Comment by carsonfarmer
Comment by carsonfarmer 12 hours ago
You're right, we should delve into a comparison more with respect to prolly trees. We actually have a lot of experience with prolly trees, and have found, in practice, that you need to do a lot of the things that folks like dolt have had to do to make them work nicely. Whereas with G-trees, the basic implementation turns out to be quite nice (and extremely easy to reason about).
One of the biggest benefits of G-trees in my mind, is their ease of implementation. Additionally, we did a lot of work to explore their statistical properties, which doesn't exist for prolly trees (though in hindsight, we have done this, so should probably write it up formally).
Another thing that's worth investigating:
As the name implies, the sizes of nodes of Prolly trees and geometric search trees are geometrically distributed. My question is: is this really the right distribution to use? The larger nodes get, the larger the probability is that they get mutated. This means that in a content addressed storage system, there will be more large objects than small ones. My gut feeling tells me that the distribution should be uniform, with the spread between min/max sizes bound by a small constant factor (2x? 4x?).

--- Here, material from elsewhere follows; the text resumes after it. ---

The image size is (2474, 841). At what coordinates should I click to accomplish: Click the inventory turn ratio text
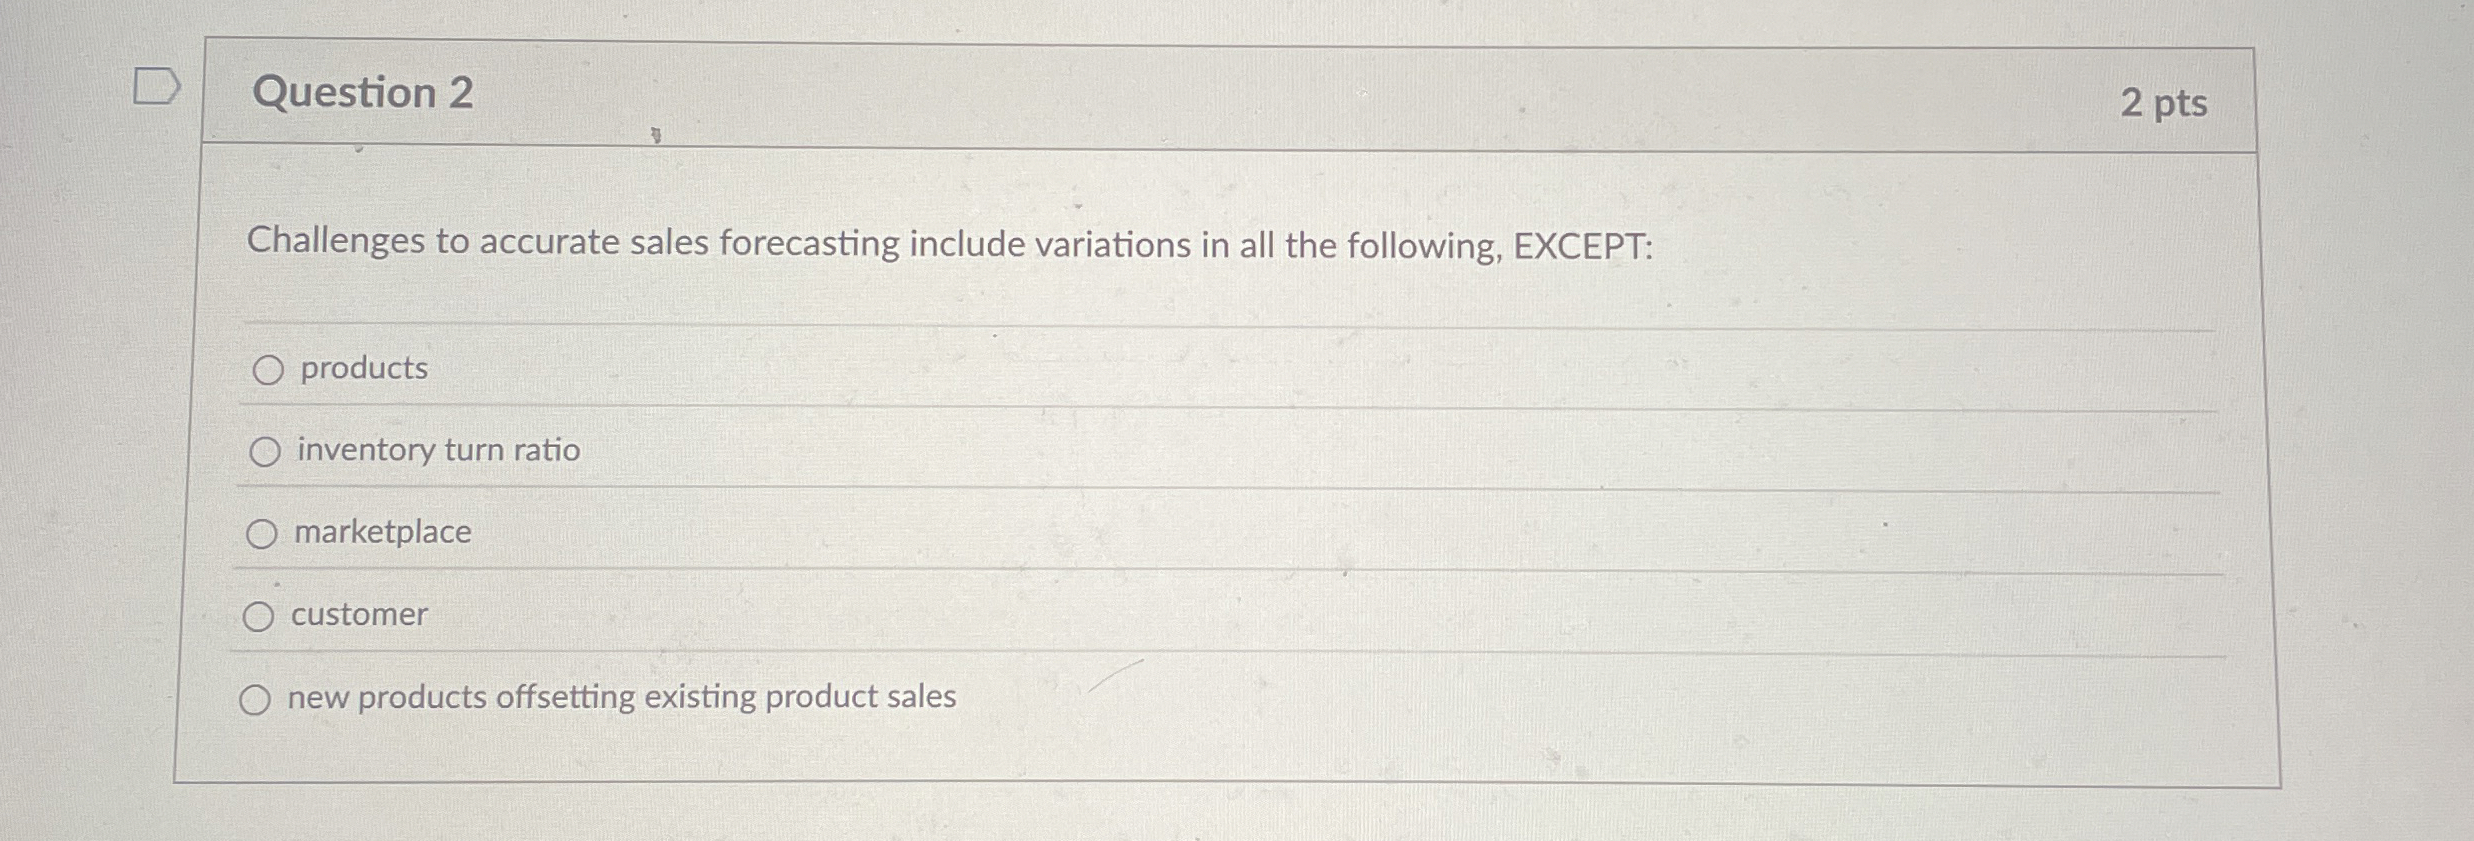click(x=436, y=451)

Some time ago I experimented with this, where I implemented a content defined chunking algorithm that chunks inputs at locations where the value of a rolling hash is maximal, as opposed to finding offsets at which the first/last n bits are zeros/ones. My observation was that this led to a 2-3% reduction in storage space usage. The source code for this can be found here:
https://github.com/buildbarn/go-cdc
Would it also be possible to model trees around this approach as well? If so, would this lead to better deduplication rates than Prolly/geometric search trees?